**Task description**
Return the material below verbatim, line for line, with nothing altered or left out.

**Material supplied**
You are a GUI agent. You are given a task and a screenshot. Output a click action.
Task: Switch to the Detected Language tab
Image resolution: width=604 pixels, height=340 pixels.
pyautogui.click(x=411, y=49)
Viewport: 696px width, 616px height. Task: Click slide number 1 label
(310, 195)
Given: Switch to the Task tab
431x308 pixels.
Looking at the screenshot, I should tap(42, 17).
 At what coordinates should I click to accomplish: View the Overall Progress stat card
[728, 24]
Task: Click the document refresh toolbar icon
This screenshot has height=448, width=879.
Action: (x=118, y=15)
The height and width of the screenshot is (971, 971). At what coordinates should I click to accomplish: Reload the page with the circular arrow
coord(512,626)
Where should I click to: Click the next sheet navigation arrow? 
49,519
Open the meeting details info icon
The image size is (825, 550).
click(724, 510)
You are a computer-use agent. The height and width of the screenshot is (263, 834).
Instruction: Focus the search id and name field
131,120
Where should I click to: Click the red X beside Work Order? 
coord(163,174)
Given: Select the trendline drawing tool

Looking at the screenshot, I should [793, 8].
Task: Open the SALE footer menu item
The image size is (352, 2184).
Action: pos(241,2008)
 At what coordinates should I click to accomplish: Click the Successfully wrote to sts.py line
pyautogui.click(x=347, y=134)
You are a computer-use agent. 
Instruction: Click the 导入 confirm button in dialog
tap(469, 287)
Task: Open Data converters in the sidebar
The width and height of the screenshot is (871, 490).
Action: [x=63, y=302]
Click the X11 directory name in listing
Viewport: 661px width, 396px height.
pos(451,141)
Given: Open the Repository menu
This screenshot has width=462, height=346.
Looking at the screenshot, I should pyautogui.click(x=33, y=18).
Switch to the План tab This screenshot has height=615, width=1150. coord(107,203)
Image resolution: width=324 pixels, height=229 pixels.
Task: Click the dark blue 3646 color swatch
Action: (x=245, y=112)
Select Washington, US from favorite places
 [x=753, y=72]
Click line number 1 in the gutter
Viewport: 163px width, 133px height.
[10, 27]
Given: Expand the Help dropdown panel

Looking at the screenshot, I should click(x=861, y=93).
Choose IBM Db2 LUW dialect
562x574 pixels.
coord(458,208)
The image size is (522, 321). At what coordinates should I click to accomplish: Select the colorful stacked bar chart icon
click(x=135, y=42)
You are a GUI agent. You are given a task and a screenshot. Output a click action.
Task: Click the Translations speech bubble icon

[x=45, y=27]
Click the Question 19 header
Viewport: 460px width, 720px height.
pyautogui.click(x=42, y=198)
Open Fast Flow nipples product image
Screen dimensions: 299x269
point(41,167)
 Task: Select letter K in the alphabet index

**Task result**
You are a GUI agent. You are given a task and a screenshot. Output a click action.
Task: Switch to the Detected Language tab
Image resolution: width=604 pixels, height=340 pixels.
pyautogui.click(x=411, y=49)
Viewport: 696px width, 616px height. Task: Click slide number 1 label
(310, 195)
Given: Switch to the Task tab
431x308 pixels.
Looking at the screenshot, I should tap(42, 17).
 At what coordinates should I click to accomplish: View the Overall Progress stat card
[728, 24]
Task: Click the document refresh toolbar icon
This screenshot has height=448, width=879.
Action: (x=118, y=15)
The height and width of the screenshot is (971, 971). At what coordinates should I click to accomplish: Reload the page with the circular arrow
coord(512,626)
Where should I click to: Click the next sheet navigation arrow? 
49,519
Open the meeting details info icon
The image size is (825, 550).
click(724, 510)
You are a computer-use agent. The height and width of the screenshot is (263, 834).
Instruction: Focus the search id and name field
131,120
Where should I click to: Click the red X beside Work Order? 
coord(163,174)
Given: Select the trendline drawing tool

Looking at the screenshot, I should [793, 8].
Task: Open the SALE footer menu item
The image size is (352, 2184).
Action: pos(241,2008)
 At what coordinates should I click to accomplish: Click the Successfully wrote to sts.py line
pyautogui.click(x=347, y=134)
You are a computer-use agent. 
Instruction: Click the 导入 confirm button in dialog
tap(469, 287)
Task: Open Data converters in the sidebar
The width and height of the screenshot is (871, 490).
Action: [x=63, y=302]
Click the X11 directory name in listing
Viewport: 661px width, 396px height.
pos(451,141)
Given: Open the Repository menu
This screenshot has width=462, height=346.
Looking at the screenshot, I should pyautogui.click(x=33, y=18).
Switch to the План tab This screenshot has height=615, width=1150. coord(107,203)
Image resolution: width=324 pixels, height=229 pixels.
Task: Click the dark blue 3646 color swatch
Action: (x=245, y=112)
Select Washington, US from favorite places
 [x=753, y=72]
Click line number 1 in the gutter
Viewport: 163px width, 133px height.
[10, 27]
Given: Expand the Help dropdown panel

Looking at the screenshot, I should click(x=861, y=93).
Choose IBM Db2 LUW dialect
562x574 pixels.
coord(458,208)
The image size is (522, 321). At what coordinates should I click to accomplish: Select the colorful stacked bar chart icon
click(x=135, y=42)
You are a GUI agent. You are given a task and a screenshot. Output a click action.
Task: Click the Translations speech bubble icon

[x=45, y=27]
Click the Question 19 header
Viewport: 460px width, 720px height.
pyautogui.click(x=42, y=198)
Open Fast Flow nipples product image
Screen dimensions: 299x269
point(41,167)
 Task: Select letter K in the alphabet index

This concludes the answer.